■ WORK ITEM ■
Pick out all lines in the listing holding the string "computer" and copy them.

[[ TASK INPUT, beginning ]]

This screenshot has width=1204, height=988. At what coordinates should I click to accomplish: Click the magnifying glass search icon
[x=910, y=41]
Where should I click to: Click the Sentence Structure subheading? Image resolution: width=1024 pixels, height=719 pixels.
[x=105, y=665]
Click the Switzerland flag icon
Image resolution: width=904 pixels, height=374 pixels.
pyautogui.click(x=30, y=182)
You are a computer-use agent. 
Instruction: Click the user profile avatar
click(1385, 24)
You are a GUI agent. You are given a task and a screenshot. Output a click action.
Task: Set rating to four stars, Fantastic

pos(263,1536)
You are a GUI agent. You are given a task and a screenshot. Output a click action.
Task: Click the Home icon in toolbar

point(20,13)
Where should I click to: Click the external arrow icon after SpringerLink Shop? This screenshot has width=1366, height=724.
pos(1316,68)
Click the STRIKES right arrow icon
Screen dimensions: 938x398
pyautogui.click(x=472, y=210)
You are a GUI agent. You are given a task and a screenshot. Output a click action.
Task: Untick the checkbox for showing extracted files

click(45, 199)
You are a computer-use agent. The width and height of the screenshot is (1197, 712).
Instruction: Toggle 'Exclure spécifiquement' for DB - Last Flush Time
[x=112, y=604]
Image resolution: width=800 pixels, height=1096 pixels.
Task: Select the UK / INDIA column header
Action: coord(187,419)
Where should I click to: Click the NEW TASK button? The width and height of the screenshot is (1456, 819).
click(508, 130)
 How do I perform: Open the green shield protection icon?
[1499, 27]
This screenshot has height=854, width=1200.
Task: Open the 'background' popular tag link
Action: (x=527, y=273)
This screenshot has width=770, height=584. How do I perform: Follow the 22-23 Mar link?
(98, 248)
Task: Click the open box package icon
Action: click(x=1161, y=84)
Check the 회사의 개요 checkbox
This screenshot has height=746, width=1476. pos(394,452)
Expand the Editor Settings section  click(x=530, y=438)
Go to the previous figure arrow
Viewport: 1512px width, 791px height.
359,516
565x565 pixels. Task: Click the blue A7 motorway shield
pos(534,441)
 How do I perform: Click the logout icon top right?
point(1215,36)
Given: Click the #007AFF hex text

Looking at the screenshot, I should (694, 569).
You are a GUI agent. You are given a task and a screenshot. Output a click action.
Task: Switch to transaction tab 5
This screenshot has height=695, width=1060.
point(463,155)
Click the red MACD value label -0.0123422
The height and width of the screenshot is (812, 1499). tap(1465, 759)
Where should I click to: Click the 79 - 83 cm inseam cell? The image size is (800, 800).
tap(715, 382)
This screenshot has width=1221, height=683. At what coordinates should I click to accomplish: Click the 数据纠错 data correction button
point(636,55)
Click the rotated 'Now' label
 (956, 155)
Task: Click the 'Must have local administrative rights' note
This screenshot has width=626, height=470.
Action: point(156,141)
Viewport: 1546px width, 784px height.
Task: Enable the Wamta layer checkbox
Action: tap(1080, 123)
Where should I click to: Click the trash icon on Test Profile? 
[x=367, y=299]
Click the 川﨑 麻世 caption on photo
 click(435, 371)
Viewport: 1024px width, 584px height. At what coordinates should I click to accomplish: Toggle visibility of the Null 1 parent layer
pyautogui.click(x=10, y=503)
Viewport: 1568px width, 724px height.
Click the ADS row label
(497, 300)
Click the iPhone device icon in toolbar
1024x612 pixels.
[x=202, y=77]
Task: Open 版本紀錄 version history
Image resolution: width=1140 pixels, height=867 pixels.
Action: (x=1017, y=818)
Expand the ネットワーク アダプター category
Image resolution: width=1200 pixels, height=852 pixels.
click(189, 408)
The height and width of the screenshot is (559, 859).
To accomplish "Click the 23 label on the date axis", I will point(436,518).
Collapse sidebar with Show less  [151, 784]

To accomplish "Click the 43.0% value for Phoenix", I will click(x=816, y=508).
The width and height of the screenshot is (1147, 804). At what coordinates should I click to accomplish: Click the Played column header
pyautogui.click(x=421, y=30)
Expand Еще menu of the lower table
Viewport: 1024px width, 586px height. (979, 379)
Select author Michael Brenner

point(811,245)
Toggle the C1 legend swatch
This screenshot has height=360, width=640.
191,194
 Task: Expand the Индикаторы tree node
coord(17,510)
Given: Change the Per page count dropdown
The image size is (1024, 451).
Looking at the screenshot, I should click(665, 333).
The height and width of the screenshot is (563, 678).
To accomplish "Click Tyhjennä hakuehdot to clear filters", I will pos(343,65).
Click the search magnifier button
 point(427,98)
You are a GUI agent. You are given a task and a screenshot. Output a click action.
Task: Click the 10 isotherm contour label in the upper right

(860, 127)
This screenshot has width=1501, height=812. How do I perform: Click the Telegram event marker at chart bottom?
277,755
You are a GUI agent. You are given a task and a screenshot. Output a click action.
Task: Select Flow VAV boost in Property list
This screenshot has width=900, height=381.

[[ TASK INPUT, end ]]

■ ANSWER SECTION ■
You are a computer-use agent. 
You are a computer-use agent. The width and height of the screenshot is (1197, 712).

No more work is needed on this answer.